Task item → Scan the records below. Copy every line in which the word "will" appears.

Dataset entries
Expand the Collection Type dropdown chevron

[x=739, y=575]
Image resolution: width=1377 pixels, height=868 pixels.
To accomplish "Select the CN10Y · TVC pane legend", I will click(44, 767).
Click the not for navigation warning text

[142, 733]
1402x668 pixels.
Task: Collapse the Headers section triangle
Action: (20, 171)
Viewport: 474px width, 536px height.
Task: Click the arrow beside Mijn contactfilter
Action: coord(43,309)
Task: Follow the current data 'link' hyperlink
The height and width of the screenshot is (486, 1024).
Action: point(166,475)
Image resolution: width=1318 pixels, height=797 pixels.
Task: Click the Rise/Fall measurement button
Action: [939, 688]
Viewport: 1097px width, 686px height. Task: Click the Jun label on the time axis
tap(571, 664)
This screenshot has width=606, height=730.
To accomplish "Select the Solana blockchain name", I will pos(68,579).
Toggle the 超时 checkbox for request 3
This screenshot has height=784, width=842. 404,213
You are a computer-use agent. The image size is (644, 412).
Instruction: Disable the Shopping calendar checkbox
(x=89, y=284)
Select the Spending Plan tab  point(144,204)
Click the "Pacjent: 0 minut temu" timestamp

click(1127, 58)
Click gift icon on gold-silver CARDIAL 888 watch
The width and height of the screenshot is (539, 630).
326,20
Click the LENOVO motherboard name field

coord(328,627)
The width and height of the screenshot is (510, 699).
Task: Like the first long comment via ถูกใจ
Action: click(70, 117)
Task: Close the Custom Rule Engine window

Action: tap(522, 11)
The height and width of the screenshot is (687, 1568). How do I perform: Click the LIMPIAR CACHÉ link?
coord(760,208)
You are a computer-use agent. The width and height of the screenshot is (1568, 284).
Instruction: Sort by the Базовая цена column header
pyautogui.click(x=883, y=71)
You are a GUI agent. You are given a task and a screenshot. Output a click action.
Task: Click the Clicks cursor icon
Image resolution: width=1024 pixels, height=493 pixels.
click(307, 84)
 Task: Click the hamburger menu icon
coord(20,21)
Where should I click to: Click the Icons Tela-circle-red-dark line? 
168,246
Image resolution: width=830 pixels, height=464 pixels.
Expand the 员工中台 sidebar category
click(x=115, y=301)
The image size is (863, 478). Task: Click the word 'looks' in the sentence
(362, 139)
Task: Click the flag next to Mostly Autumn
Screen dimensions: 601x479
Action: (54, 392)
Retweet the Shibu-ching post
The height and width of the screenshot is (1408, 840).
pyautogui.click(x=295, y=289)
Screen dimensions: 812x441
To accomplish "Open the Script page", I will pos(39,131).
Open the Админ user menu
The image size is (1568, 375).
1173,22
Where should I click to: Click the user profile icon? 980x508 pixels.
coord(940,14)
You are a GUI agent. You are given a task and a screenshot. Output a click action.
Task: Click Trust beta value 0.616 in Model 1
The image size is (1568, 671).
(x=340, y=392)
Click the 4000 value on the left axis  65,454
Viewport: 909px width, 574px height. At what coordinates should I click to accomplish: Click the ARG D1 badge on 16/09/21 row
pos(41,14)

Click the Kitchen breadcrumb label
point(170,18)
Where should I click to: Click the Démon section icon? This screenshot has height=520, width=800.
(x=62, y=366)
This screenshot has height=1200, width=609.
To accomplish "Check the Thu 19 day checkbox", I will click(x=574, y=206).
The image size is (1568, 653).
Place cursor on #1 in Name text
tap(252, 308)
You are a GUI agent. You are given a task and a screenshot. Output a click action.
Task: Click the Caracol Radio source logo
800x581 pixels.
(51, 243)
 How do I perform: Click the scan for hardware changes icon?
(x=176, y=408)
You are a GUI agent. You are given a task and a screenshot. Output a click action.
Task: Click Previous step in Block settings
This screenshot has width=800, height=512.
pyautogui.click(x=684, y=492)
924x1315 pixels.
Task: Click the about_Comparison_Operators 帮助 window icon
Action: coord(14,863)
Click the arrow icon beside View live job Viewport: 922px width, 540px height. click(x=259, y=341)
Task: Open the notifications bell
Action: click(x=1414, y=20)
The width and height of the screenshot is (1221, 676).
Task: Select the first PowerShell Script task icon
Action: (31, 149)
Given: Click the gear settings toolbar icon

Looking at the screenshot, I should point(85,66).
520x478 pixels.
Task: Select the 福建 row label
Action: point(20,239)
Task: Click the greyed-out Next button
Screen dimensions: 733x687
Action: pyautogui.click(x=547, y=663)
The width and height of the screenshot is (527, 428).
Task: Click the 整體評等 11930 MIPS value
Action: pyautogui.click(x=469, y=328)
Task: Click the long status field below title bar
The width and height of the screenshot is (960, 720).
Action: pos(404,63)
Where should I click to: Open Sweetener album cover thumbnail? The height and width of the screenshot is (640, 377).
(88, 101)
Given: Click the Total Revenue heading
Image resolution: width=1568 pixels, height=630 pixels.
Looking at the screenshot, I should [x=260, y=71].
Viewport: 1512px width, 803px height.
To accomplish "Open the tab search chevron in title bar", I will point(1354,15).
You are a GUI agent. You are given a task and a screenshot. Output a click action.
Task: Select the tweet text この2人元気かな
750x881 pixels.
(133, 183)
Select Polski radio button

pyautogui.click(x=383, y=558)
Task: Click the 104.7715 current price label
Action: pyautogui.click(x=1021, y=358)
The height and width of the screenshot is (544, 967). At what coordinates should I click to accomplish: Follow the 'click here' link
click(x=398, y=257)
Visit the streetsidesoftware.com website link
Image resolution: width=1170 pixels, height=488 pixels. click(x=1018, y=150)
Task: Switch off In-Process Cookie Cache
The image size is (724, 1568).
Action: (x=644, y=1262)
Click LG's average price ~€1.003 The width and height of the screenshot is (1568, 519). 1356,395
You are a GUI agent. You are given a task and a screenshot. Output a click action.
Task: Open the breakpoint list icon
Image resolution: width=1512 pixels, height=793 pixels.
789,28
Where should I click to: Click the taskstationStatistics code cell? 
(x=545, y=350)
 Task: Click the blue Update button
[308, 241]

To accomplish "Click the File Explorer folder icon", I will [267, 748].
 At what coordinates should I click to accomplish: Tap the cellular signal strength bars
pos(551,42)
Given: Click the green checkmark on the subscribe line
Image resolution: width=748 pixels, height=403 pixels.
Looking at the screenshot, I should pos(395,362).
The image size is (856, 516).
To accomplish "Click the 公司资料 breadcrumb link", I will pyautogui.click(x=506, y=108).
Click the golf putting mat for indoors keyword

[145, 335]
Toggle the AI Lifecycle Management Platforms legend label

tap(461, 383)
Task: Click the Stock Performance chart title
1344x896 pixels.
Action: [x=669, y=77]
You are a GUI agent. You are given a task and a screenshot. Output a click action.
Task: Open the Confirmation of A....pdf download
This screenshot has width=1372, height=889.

Result →
To accomplish "Select the CN10Y · TVC pane legend", I will click(44, 767).
To accomplish "Select the Solana blockchain name", I will pos(68,579).
To accomplish "Open the Script page", I will pos(39,131).
To accomplish "Check the Thu 19 day checkbox", I will click(x=574, y=206).
To accomplish "Open the tab search chevron in title bar", I will point(1354,15).
To accomplish "Click the File Explorer folder icon", I will [267, 748].
To accomplish "Click the 公司资料 breadcrumb link", I will pyautogui.click(x=506, y=108).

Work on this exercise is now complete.